In fact, the Bolex means even more to Ute Aurand, a mission: For several years she has been giving workshops to students at the DFFB. The resulting works are small and fine – but she senses that most participants consider the exercise as a mere stopover before rushing on to make ‘real’ films.

Yes, it’s true that a decent living isn’t easy to come by. But persistence is rewarded.

Ute Aurand has been making films for more than 30 years, which in their summation, form a kind of fabric,

“a collection of short moments from (my) life, that sound different according to their different moods – minor third, major third, mamma sings on Hiddensee, deeply absorbed in silent conversation, Salut Corinne. The various threads weave themselves into a single pattern with neither a beginning nor an end.” (From the booklet “Ulrike Pfeiffer, Bärbel Freund, Ute Aurand – Filme”)

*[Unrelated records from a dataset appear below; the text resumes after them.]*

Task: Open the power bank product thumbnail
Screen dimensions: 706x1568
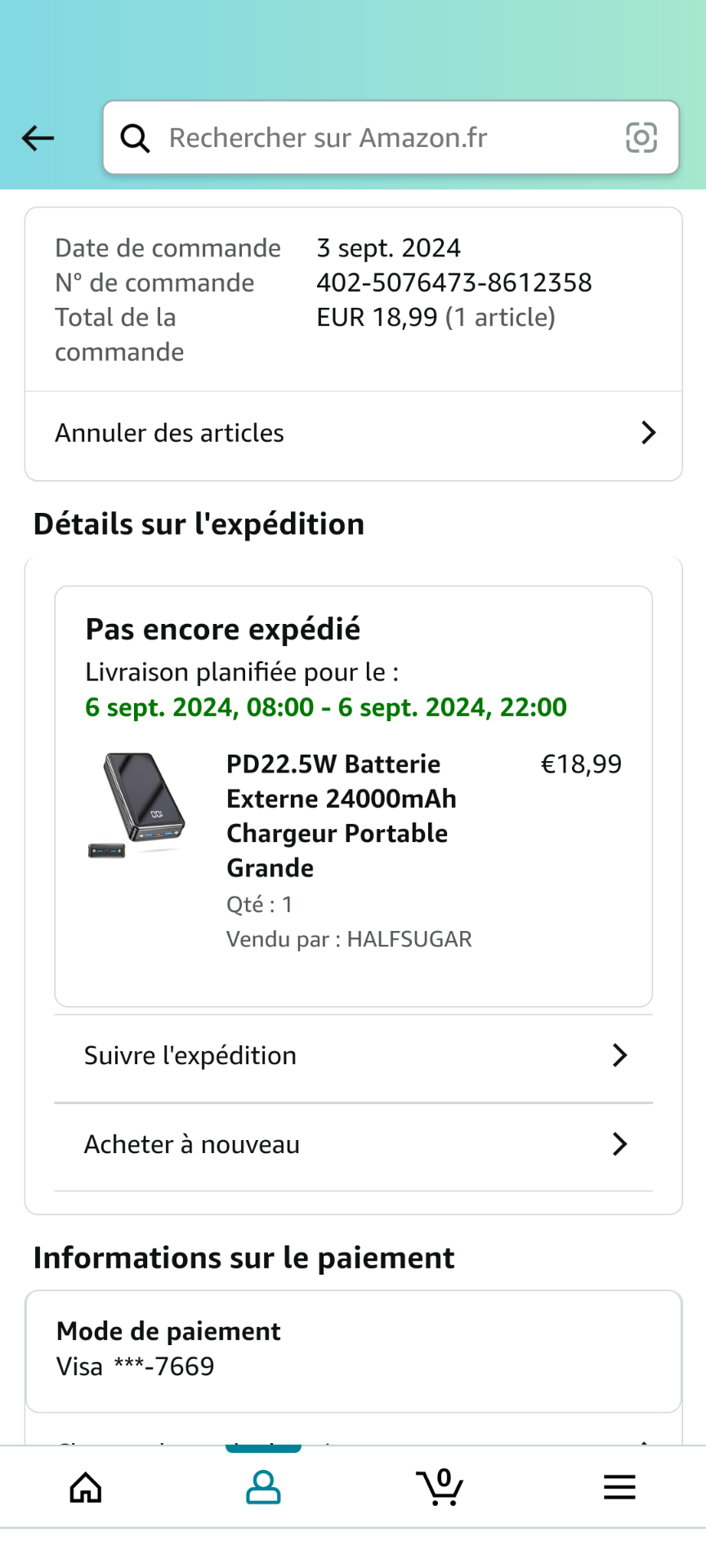Action: pyautogui.click(x=137, y=804)
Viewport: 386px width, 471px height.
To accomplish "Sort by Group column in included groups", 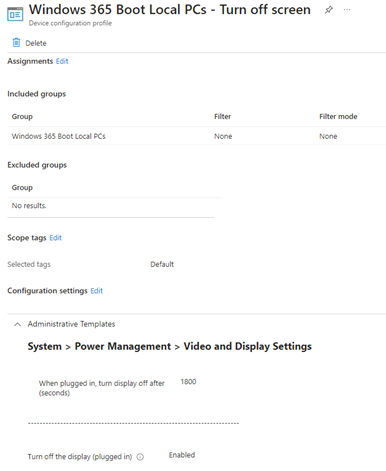I will (22, 117).
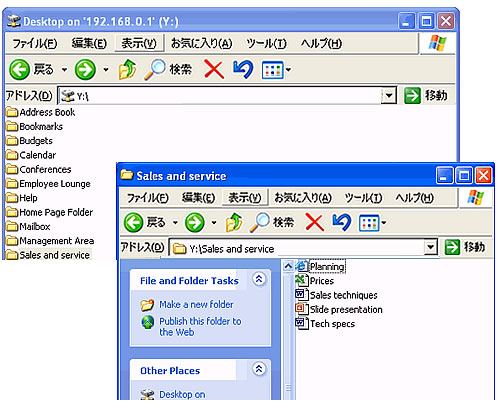Viewport: 502px width, 411px height.
Task: Open the ツール(T) menu in Desktop window
Action: (266, 44)
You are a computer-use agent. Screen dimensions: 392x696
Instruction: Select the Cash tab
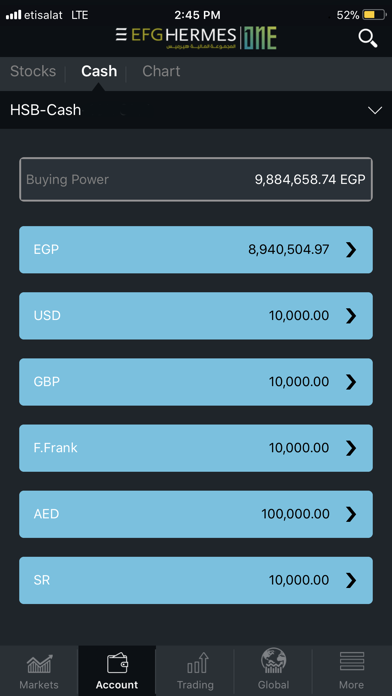click(x=99, y=71)
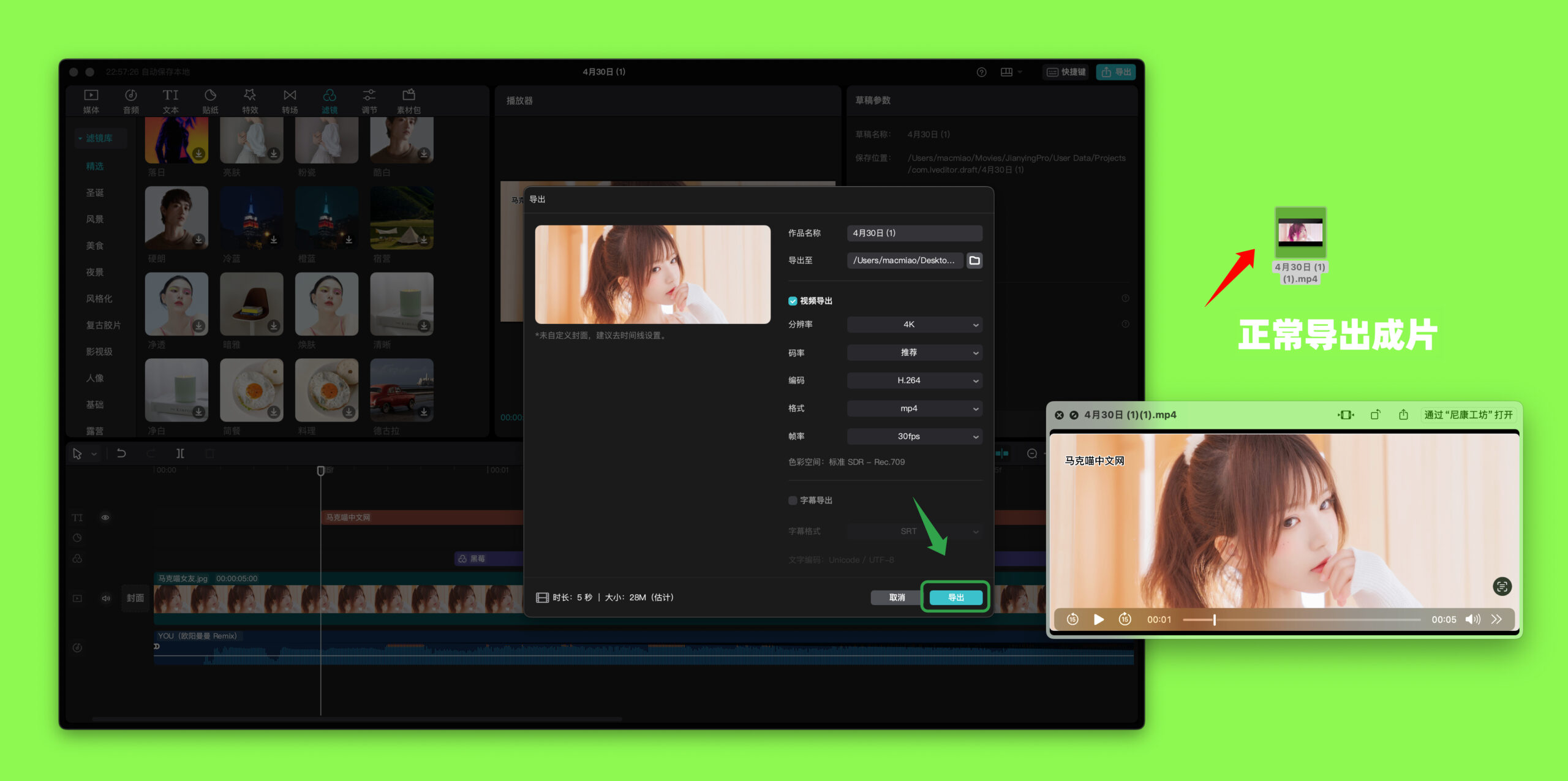Open the 帧率 30fps dropdown
Image resolution: width=1568 pixels, height=781 pixels.
[x=914, y=436]
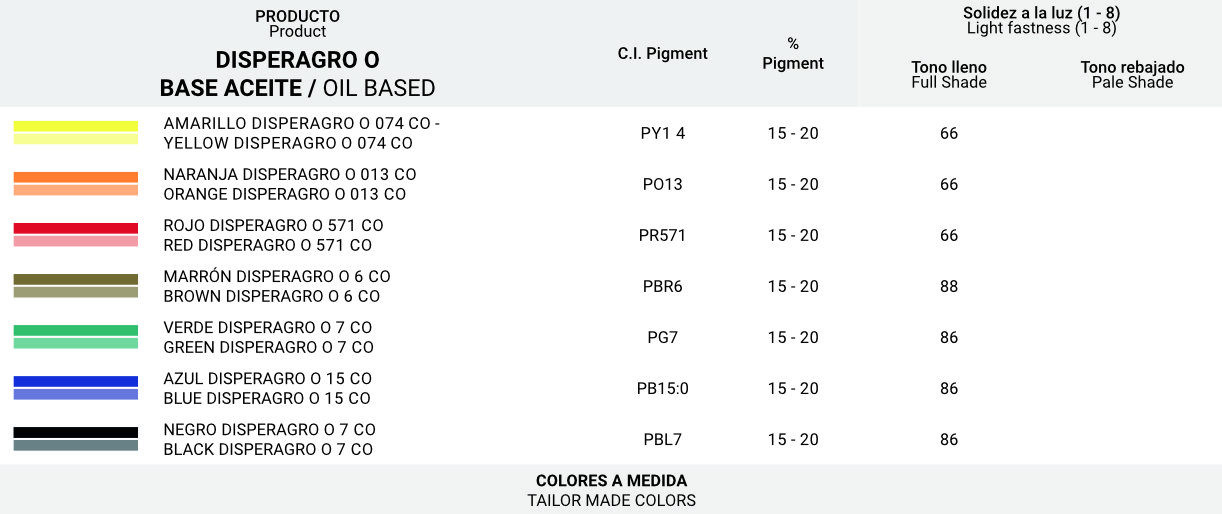This screenshot has height=514, width=1222.
Task: Click the "DISPERAGRO O" product heading
Action: tap(297, 60)
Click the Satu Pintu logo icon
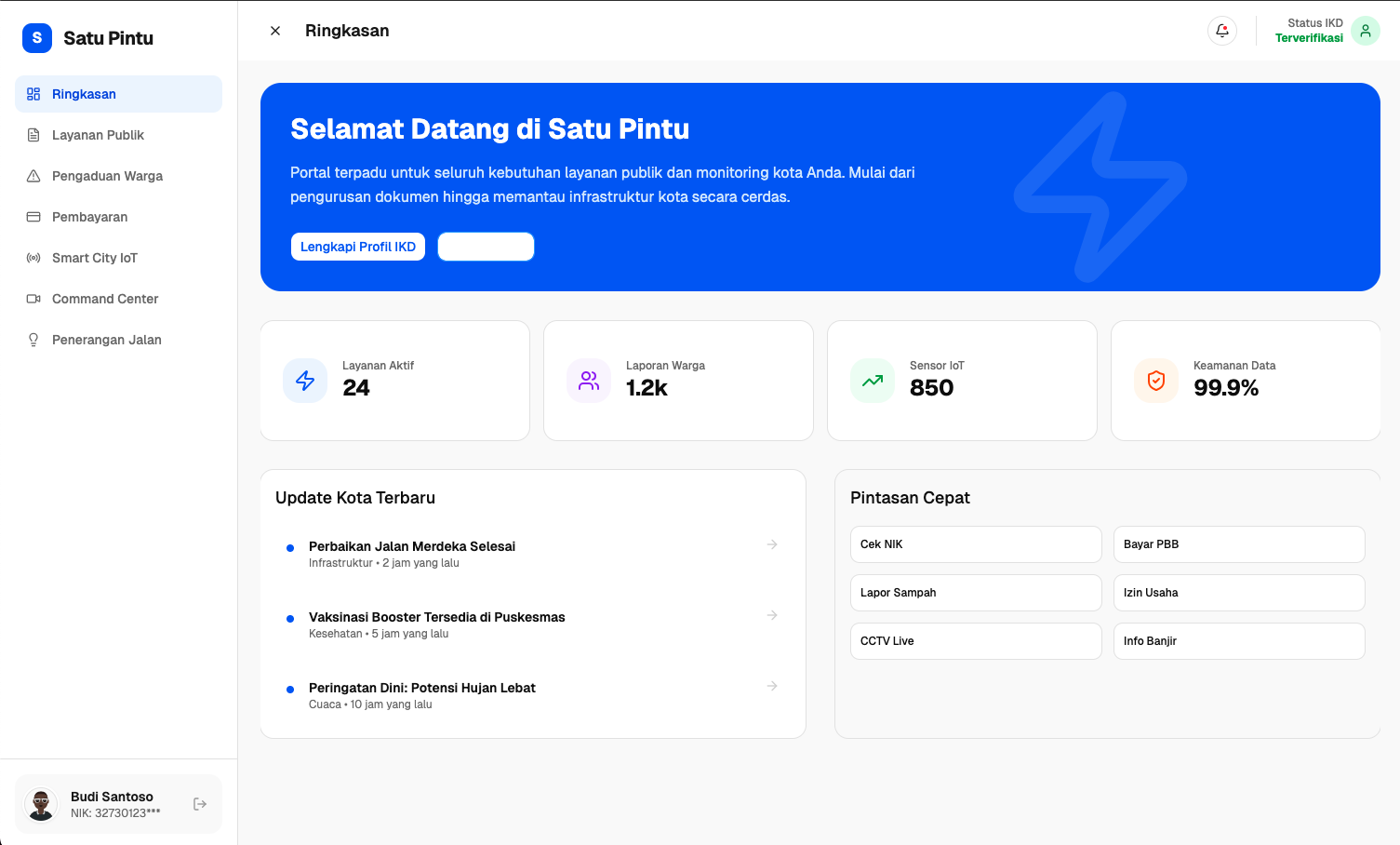The width and height of the screenshot is (1400, 845). [37, 38]
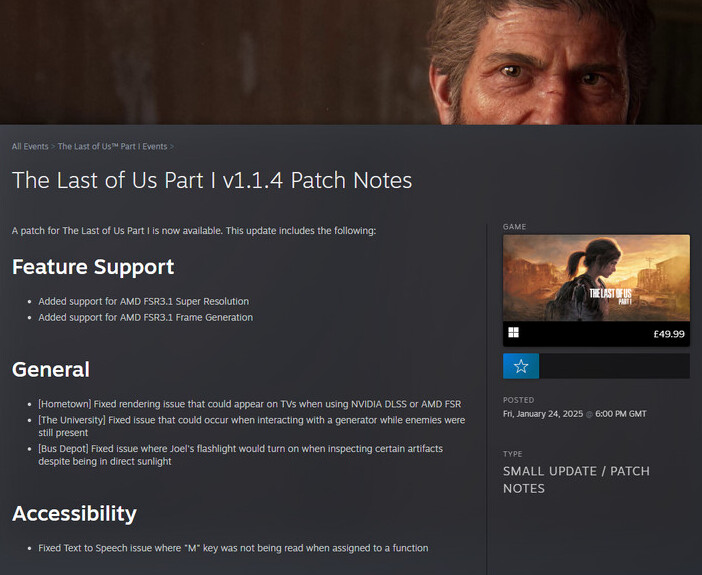The width and height of the screenshot is (702, 575).
Task: Click the Fri, January 24, 2025 date
Action: [543, 414]
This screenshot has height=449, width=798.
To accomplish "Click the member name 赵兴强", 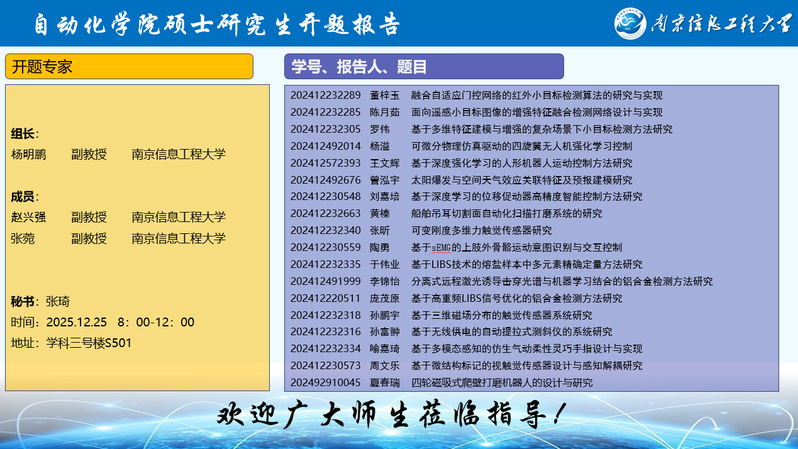I will [x=29, y=217].
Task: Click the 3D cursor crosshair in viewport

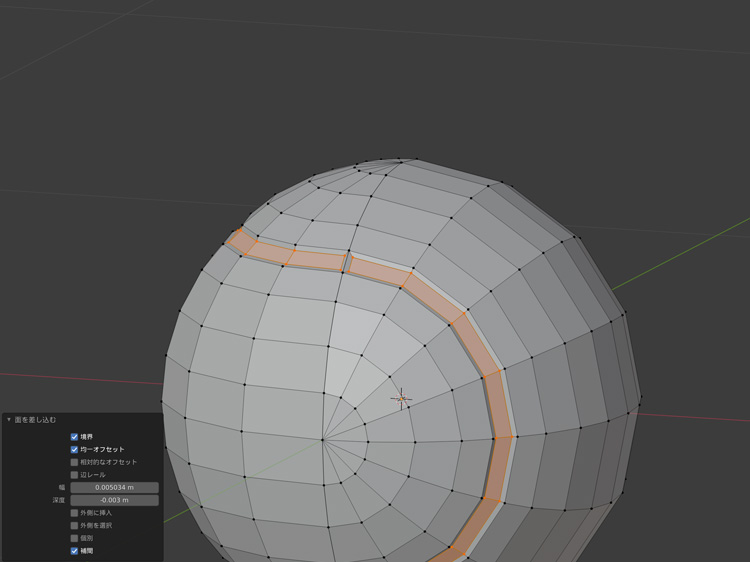Action: click(x=401, y=399)
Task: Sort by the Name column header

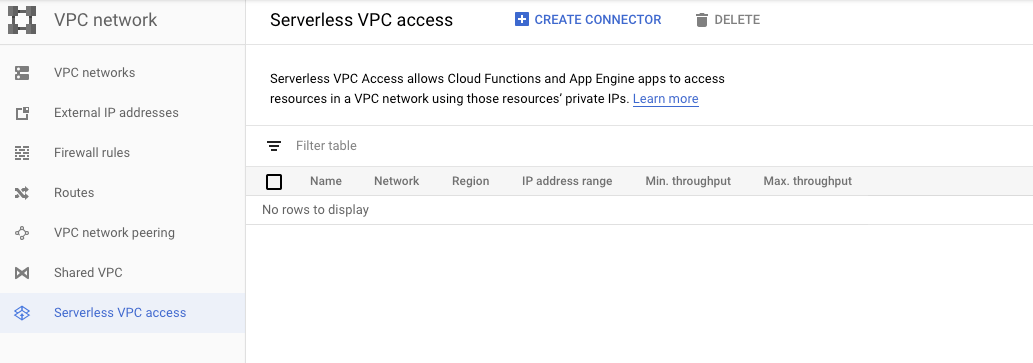Action: (x=325, y=181)
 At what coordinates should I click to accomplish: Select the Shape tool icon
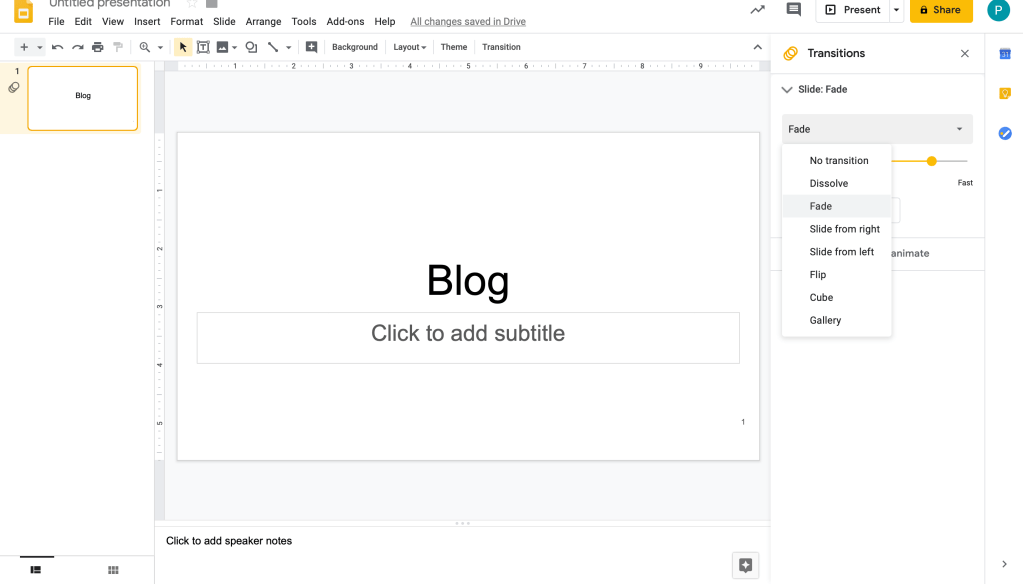(x=251, y=47)
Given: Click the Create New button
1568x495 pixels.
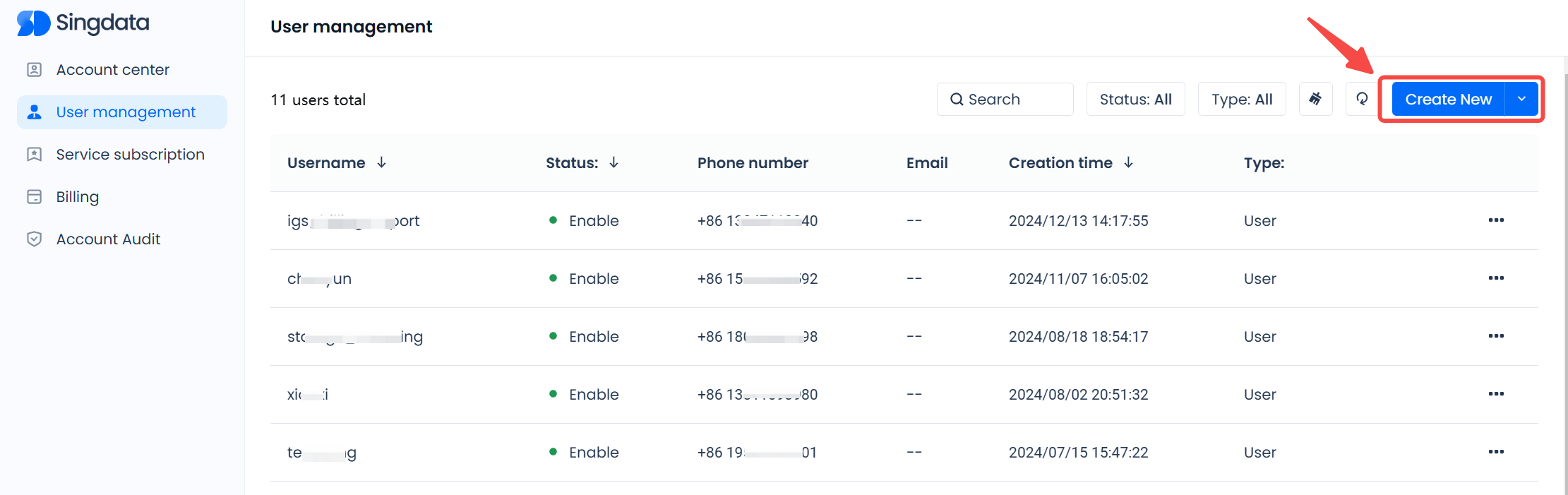Looking at the screenshot, I should click(x=1447, y=99).
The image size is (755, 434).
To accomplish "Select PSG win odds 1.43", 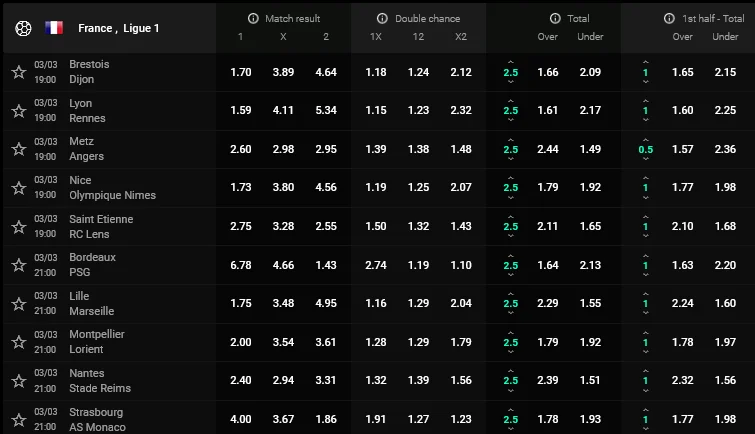I will pyautogui.click(x=326, y=265).
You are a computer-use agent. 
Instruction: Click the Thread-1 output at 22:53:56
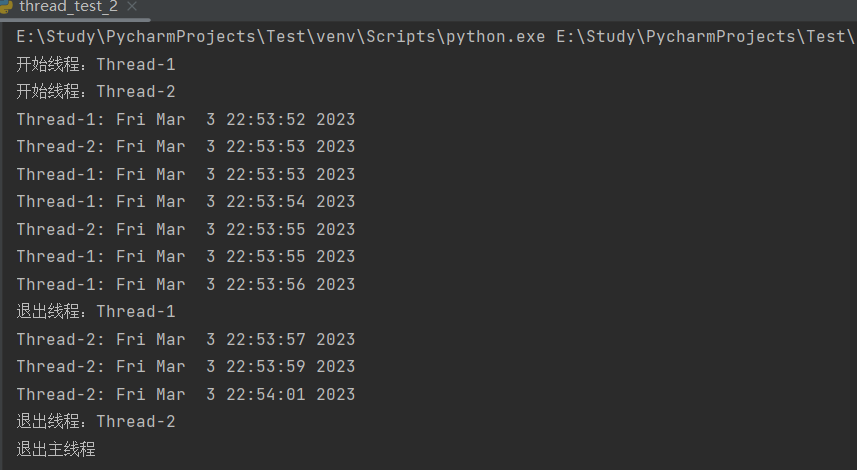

She has allies, an entire network of female combatants and friends, who always manage to get together, work, and have been increasingly moving towards the creation of their ‘own cinema’ by touring with the films that encapsulate their ‘image-messages’ through galleries, spaces and cinemas. This nomad-like quality pertains to the certain intimacy that these films and events convey. If one were to search for a common denominator, their closest equivalent would be found in verse: concise, associative and rich, playful whilst simultaneously channelling the spirit of Jonas Mekas’ notion of “improvisation as the highest form of concentration”.